=== INFORMATION ===
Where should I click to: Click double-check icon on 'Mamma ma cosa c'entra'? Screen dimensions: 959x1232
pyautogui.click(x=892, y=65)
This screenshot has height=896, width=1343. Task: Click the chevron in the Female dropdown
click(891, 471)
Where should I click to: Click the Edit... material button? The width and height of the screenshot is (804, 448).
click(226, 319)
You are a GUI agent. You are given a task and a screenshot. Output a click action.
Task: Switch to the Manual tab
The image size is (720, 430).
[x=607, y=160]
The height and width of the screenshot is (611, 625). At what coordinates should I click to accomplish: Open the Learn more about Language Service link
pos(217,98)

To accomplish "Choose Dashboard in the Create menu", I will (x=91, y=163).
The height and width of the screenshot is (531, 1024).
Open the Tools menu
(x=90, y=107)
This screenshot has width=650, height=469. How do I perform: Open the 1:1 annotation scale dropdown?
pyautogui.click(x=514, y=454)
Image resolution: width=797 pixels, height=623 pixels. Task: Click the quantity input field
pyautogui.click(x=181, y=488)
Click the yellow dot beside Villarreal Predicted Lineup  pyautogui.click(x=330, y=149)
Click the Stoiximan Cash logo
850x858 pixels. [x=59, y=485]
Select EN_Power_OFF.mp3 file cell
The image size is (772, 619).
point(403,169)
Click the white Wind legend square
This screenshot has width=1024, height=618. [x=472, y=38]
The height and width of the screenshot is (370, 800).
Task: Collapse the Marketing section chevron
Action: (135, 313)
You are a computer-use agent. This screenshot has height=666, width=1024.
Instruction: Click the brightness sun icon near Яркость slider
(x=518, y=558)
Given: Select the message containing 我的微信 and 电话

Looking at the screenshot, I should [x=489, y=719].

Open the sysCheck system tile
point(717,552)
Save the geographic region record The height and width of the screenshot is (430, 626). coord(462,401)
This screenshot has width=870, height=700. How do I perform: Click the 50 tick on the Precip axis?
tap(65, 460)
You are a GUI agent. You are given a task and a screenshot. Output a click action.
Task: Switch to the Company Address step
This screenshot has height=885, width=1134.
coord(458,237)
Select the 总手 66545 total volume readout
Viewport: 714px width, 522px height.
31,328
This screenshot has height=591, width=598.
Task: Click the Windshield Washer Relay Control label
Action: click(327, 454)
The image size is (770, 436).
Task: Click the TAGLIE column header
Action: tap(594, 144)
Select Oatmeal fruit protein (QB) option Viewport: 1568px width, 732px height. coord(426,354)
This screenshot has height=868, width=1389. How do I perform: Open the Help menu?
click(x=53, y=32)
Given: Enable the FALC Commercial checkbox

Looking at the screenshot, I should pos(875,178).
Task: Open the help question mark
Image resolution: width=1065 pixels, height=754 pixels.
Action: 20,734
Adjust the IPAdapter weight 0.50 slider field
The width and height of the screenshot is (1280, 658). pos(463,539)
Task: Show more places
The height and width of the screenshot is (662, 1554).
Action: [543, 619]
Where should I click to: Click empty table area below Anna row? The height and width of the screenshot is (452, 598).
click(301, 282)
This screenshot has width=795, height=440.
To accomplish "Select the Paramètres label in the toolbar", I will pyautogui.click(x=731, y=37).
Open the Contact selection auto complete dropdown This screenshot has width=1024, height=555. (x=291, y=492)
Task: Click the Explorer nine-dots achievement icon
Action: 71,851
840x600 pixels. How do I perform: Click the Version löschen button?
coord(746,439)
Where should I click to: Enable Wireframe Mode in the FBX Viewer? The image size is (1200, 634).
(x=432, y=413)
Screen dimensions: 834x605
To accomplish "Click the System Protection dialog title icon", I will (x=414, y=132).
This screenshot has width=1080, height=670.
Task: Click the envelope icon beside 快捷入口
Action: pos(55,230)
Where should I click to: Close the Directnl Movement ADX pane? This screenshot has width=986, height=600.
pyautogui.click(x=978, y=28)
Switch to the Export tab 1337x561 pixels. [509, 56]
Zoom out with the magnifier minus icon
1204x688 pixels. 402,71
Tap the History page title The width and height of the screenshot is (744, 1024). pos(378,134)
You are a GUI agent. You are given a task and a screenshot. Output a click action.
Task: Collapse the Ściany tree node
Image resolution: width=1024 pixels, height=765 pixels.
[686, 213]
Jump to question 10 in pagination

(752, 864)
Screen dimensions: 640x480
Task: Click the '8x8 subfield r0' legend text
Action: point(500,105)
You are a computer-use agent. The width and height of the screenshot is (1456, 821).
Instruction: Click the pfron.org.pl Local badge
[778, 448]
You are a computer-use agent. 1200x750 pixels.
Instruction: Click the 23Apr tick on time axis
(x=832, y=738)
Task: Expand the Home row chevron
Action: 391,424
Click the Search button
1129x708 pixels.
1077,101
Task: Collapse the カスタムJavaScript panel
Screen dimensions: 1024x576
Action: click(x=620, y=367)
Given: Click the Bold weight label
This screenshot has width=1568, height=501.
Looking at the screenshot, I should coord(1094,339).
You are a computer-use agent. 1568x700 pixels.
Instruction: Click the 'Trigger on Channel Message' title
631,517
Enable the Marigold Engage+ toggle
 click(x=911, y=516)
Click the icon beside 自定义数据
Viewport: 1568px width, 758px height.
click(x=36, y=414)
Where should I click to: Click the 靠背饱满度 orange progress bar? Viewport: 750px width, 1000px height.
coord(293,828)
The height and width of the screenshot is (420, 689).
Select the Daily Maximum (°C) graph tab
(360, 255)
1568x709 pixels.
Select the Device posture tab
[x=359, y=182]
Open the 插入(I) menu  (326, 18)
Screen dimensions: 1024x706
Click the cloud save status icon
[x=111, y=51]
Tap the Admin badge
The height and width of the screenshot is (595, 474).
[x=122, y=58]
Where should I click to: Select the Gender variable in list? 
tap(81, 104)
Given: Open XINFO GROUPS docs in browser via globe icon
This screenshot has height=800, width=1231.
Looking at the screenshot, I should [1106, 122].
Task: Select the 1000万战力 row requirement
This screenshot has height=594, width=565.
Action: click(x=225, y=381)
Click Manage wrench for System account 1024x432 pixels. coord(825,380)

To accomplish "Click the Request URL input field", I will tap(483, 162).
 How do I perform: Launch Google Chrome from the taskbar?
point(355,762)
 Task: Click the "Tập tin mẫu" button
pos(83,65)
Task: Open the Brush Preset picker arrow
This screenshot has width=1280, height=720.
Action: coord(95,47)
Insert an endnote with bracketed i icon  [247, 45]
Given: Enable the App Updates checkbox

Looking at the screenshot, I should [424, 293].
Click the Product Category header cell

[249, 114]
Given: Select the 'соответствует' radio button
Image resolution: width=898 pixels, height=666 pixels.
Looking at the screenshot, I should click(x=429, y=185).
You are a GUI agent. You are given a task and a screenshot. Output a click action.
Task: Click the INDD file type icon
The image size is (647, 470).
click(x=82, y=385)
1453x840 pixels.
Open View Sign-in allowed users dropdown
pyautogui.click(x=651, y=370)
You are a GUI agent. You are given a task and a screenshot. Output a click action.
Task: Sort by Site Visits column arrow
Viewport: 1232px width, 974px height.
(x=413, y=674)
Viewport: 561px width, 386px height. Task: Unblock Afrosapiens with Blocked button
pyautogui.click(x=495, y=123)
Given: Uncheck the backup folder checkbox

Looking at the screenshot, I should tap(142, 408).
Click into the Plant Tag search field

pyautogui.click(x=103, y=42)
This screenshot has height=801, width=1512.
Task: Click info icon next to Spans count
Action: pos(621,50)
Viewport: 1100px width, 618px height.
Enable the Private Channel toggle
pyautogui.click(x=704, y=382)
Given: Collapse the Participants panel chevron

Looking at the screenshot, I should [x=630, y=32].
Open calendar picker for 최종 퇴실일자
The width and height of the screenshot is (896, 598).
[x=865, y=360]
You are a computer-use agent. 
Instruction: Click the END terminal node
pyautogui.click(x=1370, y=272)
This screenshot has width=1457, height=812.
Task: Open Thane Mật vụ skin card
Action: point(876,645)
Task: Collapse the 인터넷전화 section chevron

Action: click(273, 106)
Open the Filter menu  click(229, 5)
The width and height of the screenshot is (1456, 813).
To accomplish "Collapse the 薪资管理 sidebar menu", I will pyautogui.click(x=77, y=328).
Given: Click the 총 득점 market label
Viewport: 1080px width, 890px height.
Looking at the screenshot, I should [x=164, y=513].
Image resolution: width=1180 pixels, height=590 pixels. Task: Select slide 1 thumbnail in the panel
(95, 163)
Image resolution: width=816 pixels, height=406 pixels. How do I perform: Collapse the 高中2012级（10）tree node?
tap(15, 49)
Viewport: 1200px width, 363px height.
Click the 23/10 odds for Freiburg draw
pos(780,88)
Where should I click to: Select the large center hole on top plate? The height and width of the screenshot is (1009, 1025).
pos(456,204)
===
THE PROBLEM:
Copy out every line of the records that the string "computer" appears in.

TASK ANSWER:
You are a computer-use agent. This screenshot has height=666, width=1024.
You are a computer-use agent. The width and height of the screenshot is (1456, 821).
You are a computer-use agent. 1200x750 pixels.
You are a computer-use agent. 1568x700 pixels.
You are a computer-use agent. 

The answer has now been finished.